Semantic network inference

The semantic associations of entities in text are identified by SemRep in the form of a semantic knowledge network. The GIDB currently accommodates semantic relations on AFFECTS, ASSOCIATED_WITH, AUGMENTS, CAUSES, DISRUPTS, PREVENTS and TREATS (Figure 2B). One can view how genes (nodes) interact (edges) in each GI cancer type (nodes) in a 3D network mode. There are presently 2381 unique interactions in the GIDB (176 for bile duct cancer, 977 for colorectal cancer, 197 for oesophageal cancer, 530 for liver cancer, 120 for pancreatic cancer and 381 for gastric cancer). More importantly, prediction of semantic network subgroups, including intrahepatic cholangiocarcinoma, Klatskin’s tumour, gallbladder carcinoma, extrahepatic cholangiocarcinoma and carcinoma of ampulla of vater in biliary tract cancer (BTC) is shown in Figure 2C.

Evaluating

With respect to the database content in the GIDB, an important aspect to consider is the automatic extraction of signatures from biomedical literature, which needs to be addressed comprehensively and unambiguously. To estimate our text-mining method, we randomly selected 790 manually curated studies from the citation collections. We observe that the true positive (TP) studies limited to positive evidence can result in a recall of 74.75% and a precision of 60.72%. Secondly, we consider the gold standard of gene–disease association for both positive and negative evidence, which improves the recall and precision by up to 75.59% and 63.53%, respectively. Thirdly, when considering the comprehensiveness of information, uncertain evidence is also classified as positive sample sets and achieves a recall of 75.9% and a precision of 68.67%. It is important to note that the automated text-mining method may lead to both false-positive and false-negative annotations due to improper term unification. Furthermore, we observed that using gene aliases as a complement to official gene symbols dramatically elevates the rate of recall (91.11%), and the integration of text mining and data mining further increases the precision to a great extent (83.35%).

Data content

The GIDB is an ongoing research project that will continue to be updated with a semi-automated programme running on the background server to further improve the quality of data periodically and release them to the website.

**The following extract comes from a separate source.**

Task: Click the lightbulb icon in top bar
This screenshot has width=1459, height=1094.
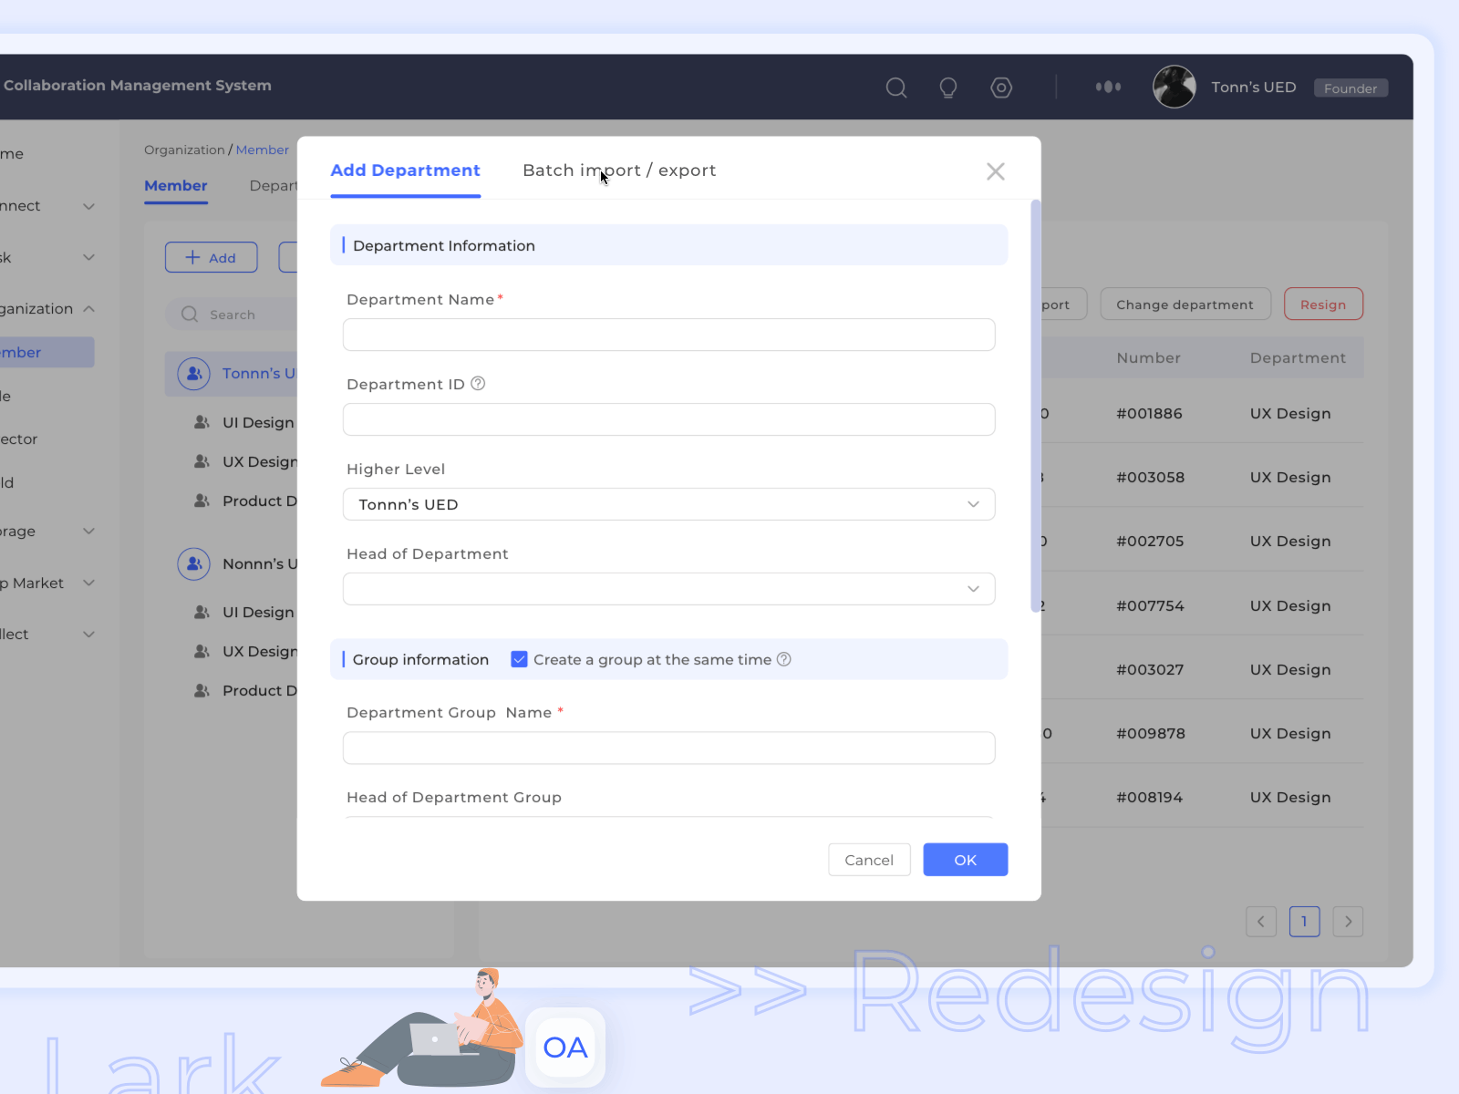Action: click(948, 88)
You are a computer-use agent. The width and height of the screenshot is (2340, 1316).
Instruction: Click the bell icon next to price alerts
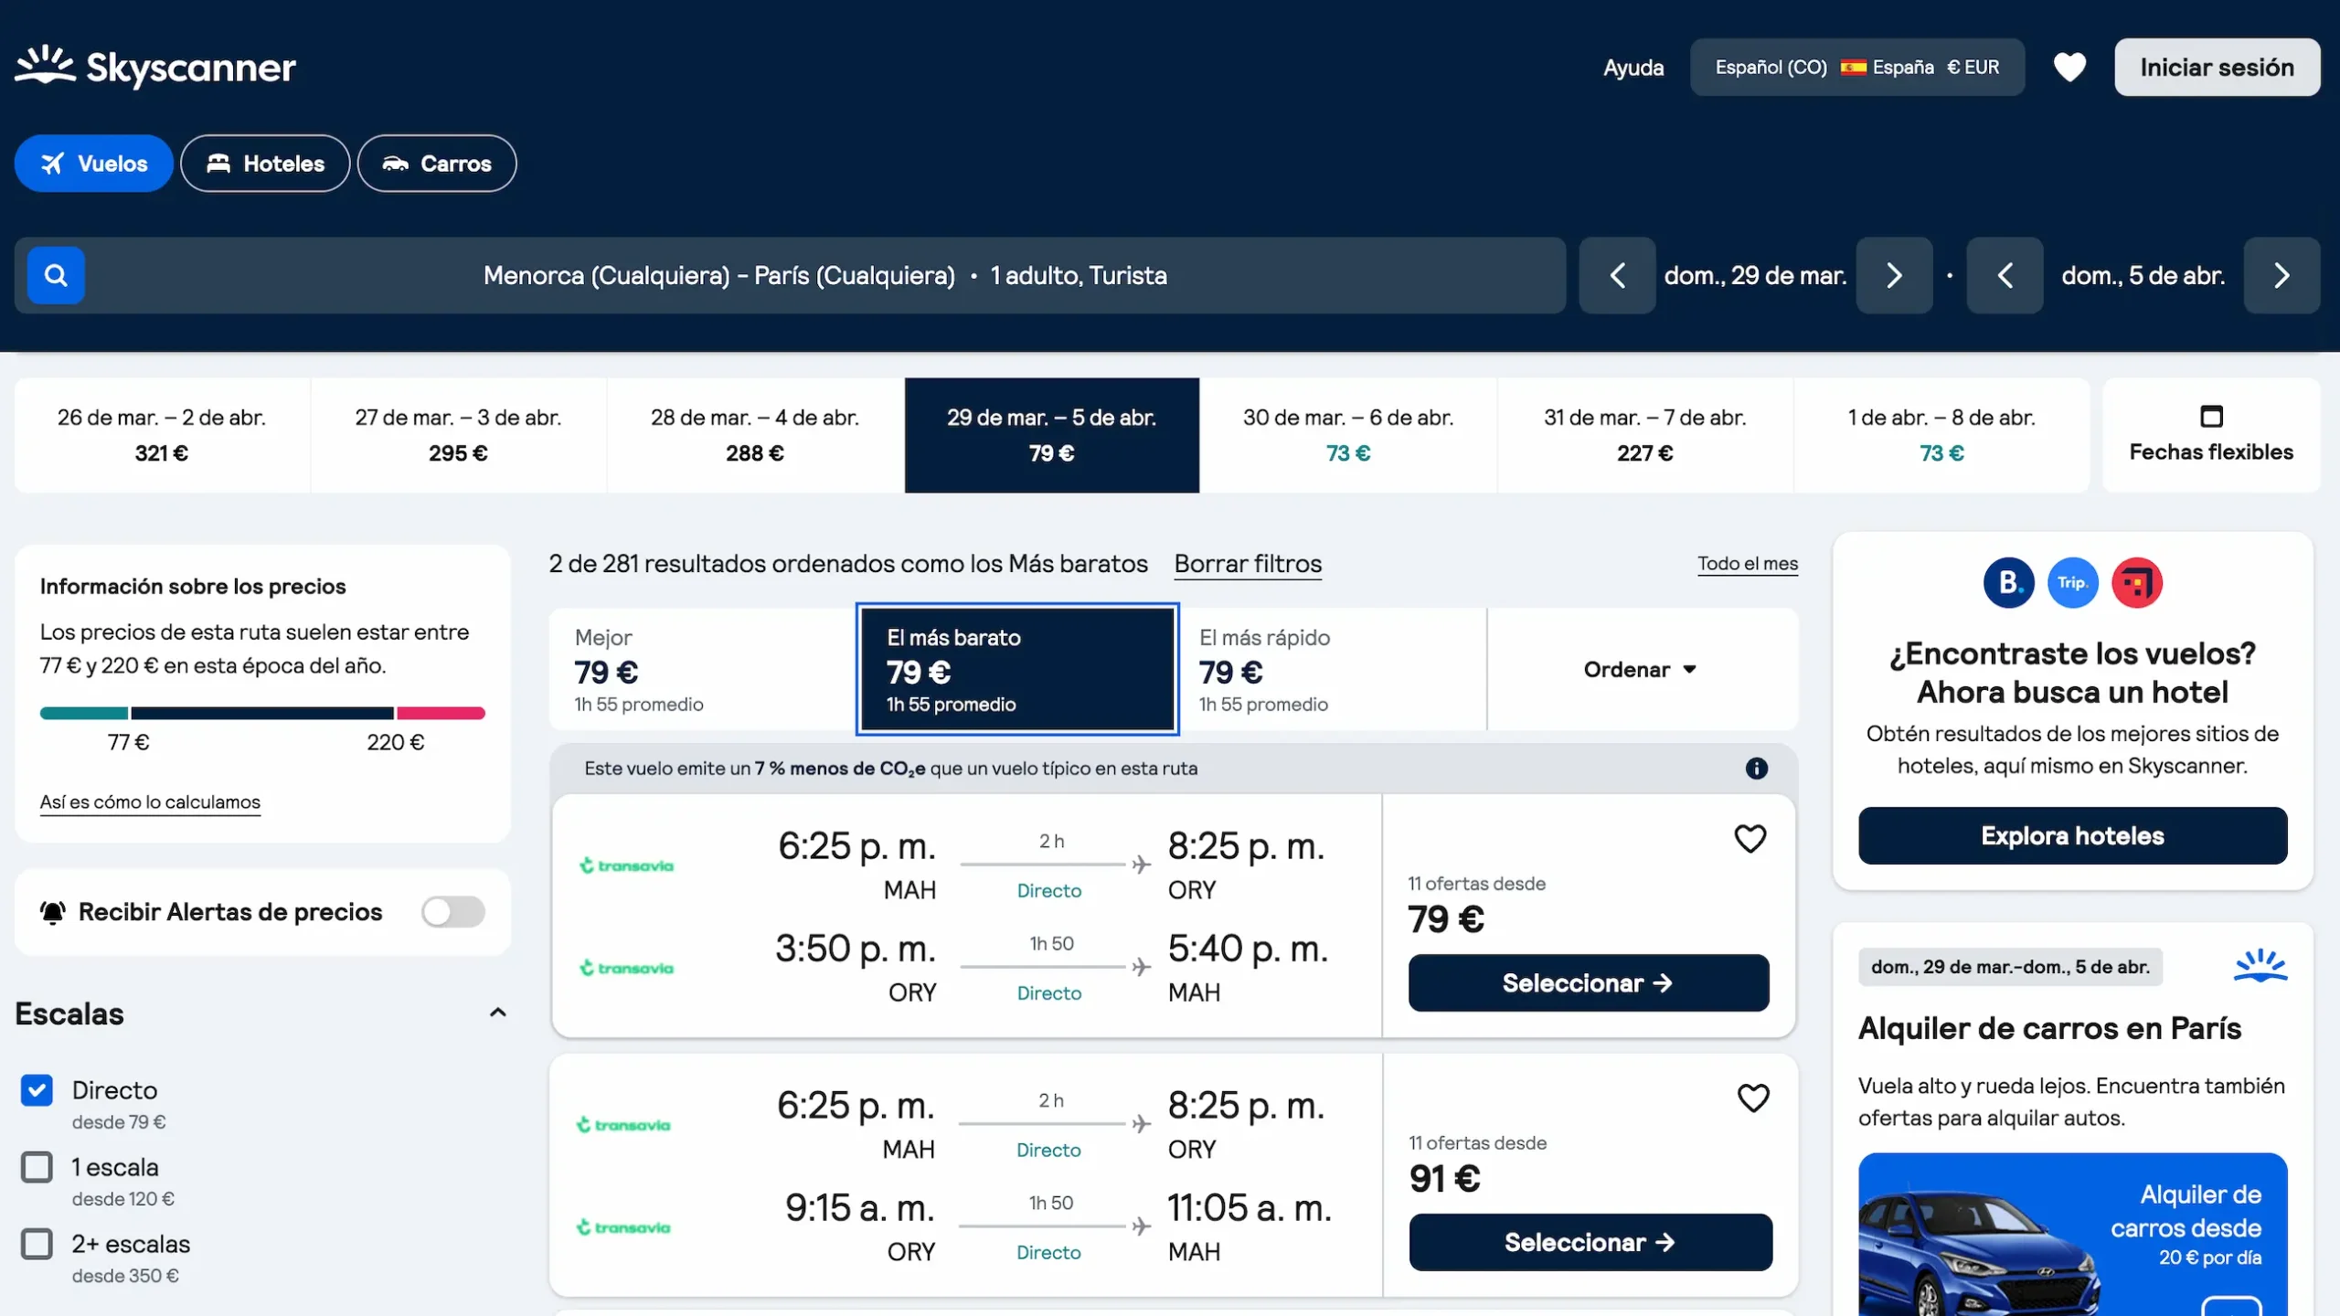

The GIDB gives an instant overview of lists of curated information associated with GI cancers and provides links to detailed information on individual tumours. The GIDB consists of curated molecular signatures on protein coding genes, miRNAs-target, lncRNAs, fusion genes and CNVs. Overall, The GIDB has currently mined over 130 000 citations for biomedical literature from PubMed and 1874 samples from six GI cancer TCGA projects in which a total of 8730 genes relevant to GI cancers were found. Among them, 1023 (11.7%), 7173 (82.2%), 1503 (17.2%), 2805 (32.1%), 1353 (15.5%) and 4257 (48.8%) genes were identified in bile duct, colorectal, oesophageal, liver, pancreatic and gastric cancers, respectively. The six types of GI cancer shared 122 genes in common. Additionally, the database holds information on 248 miRNAs, 58 lncRNA, 49 fusion genes, 320 CNVs and a total of 2381 semantic networks. Figure 3A and B summarizes the distribution of signatures associated with GI cancers. Through the web pages, these signatures can be queried and displayed in tables.

Figure 3

The statistics of curated signatures in the current version of the GIDB database. (A) A pie chart showing the number of curated signatures in GIDB, including gene, fusion gene, CNV, miRNA, lncRNA and interaction. (B) A histogram chart showing the number of curated signatures in each type of GI cancer. (C) A case of `BTC Gene-Timeline’ feature and `ABCB1 Gene-Timeline’ feature in BTC. (D) A case using the heatmap analysis tool: GIDB supports two types of datasets (Expression and Methylation) and two characteristics for classification (Gender and Age). The number of gene clusters or sample clusters can be adjusted manually. In the right panel, a list of selected curated genes is displayed.

Timeline

The Timeline is an interactive and data-rich resource that provides a historical overview of major molecular discoveries in each type of GI cancer. A span of ~50 years from the 1970s to the last update time in this version of the GIDB in 2018 is chronicled in the Timeline (Figure 3C, an example of the genes in BTC). There are two kinds of `Timeline’ features, Cancer-Timeline and Gene-Timeline, highlighting the most comprehensive overview, research hotspots in each type of GI cancer and the improvement of historical knowledge of each gene across all GI cancer types. Moreover, `Timeline’ features exhibit key genes, when they were discovered and who made the discovery. We believe that many researchers in the field could benefit from it.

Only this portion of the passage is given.